==== Passage shown

The Greek verb agorevo means “I speak in public.” But agora also is the market. The market was an area of politics. When you try to separate the two, as neoliberalism does, trying to create a purely economic market place, then there is no democratic control. —George Papandreou, Interview with Open Democracy, 2004
Are we the prodigal children of a neat global economy and an all-successful Europe? Or was the system ailing since its youth? —from Debtocracy, a Greek documentary
Athens—When he was elected prime minister in 2009 at the head of Greece’s Panhellenic Socialist Movement (PaSoK), George Papandreou was going to wipe out corruption, open up politics, rejuvenate the country’s sclerotic economy. “There is money,” he said then, although he must have known there wasn’t any in the public coffers. Less than two years later, he has allowed the “troika” of the European Commission, the European Central Bank (ECB) and the International Monetary Fund to bind him on the horns of an impossible dilemma: either the Greek government implements a second round of austerity measures more savage than any yet endured by a developed country, with deeper cuts and tax hikes and a wholesale, cut-price sell-off of its public assets, or Greece faces default on its sovereign debt and imminent bankruptcy.
Parliament is preparing to vote on the new measures, which are opposed by more than 70 percent of the population. Trade unions have begun a two-day general strike; around Syntagma Square, small bands of agitators in face masks and hoodies—the so-called “known unknowns”—clash with riot police. Choked by clouds of tear gas, thousands of peaceful demonstrators are trying to hold their ground.

========
==== Available data

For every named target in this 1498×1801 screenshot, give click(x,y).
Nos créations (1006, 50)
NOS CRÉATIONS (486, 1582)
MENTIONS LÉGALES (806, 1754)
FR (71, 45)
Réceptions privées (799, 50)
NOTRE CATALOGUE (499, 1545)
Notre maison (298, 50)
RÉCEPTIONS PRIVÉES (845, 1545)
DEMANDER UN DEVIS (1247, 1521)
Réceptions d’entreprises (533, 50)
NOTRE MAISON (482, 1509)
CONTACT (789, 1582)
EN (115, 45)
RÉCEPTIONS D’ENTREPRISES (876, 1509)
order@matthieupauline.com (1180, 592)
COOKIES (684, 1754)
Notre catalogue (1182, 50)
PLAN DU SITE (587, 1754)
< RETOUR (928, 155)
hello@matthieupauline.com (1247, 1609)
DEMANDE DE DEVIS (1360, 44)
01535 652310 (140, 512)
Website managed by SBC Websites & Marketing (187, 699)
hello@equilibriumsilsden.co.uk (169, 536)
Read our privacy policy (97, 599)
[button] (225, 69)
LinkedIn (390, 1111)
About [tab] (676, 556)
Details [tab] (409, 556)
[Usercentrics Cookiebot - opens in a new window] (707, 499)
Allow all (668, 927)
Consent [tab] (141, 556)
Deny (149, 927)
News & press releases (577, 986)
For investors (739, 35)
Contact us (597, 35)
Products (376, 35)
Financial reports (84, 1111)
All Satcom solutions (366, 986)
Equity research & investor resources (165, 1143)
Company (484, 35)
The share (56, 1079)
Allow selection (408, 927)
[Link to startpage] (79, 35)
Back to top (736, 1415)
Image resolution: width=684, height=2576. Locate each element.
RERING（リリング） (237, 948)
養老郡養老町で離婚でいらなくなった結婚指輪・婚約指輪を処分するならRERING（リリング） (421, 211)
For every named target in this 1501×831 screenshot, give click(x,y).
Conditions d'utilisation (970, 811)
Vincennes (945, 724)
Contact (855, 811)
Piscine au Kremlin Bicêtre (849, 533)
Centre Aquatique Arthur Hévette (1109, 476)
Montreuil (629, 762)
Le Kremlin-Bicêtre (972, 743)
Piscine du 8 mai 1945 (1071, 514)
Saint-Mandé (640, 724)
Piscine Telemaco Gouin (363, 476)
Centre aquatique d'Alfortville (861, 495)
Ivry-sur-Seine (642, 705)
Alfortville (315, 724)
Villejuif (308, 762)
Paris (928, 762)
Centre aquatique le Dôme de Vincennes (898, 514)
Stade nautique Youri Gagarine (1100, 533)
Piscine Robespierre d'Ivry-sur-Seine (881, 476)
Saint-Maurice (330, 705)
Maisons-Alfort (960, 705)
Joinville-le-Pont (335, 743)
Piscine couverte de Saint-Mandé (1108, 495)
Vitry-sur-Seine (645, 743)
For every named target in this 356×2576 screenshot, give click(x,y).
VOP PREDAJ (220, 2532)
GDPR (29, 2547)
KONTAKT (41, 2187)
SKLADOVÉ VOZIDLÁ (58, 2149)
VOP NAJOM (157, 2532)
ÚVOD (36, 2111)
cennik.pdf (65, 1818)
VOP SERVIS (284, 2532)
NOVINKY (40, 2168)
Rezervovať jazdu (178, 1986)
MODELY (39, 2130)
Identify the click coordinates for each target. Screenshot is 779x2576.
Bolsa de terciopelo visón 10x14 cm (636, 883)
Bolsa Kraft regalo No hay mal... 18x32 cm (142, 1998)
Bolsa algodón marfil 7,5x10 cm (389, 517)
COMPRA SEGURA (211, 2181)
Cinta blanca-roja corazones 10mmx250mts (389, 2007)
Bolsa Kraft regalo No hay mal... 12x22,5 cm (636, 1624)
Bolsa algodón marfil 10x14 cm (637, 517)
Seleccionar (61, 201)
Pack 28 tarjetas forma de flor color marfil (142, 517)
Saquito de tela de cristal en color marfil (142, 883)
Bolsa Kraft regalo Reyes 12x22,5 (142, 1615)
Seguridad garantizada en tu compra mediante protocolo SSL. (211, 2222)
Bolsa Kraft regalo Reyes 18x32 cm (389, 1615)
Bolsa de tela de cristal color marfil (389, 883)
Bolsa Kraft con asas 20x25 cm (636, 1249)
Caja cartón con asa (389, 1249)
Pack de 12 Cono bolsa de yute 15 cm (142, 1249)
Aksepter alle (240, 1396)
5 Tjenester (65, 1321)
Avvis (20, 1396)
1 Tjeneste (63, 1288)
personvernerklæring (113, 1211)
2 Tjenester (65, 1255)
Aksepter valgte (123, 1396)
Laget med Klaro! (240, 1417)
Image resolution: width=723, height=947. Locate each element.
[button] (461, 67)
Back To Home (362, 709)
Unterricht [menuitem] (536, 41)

========

> _Task directions_: From the article on Greece's austerity crisis, write out the passage starting with "Parliament is preparing" and going on through "hold their ground.".

> _Solved exercise_:
Parliament is preparing to vote on the new measures, which are opposed by more than 70 percent of the population. Trade unions have begun a two-day general strike; around Syntagma Square, small bands of agitators in face masks and hoodies—the so-called “known unknowns”—clash with riot police. Choked by clouds of tear gas, thousands of peaceful demonstrators are trying to hold their ground.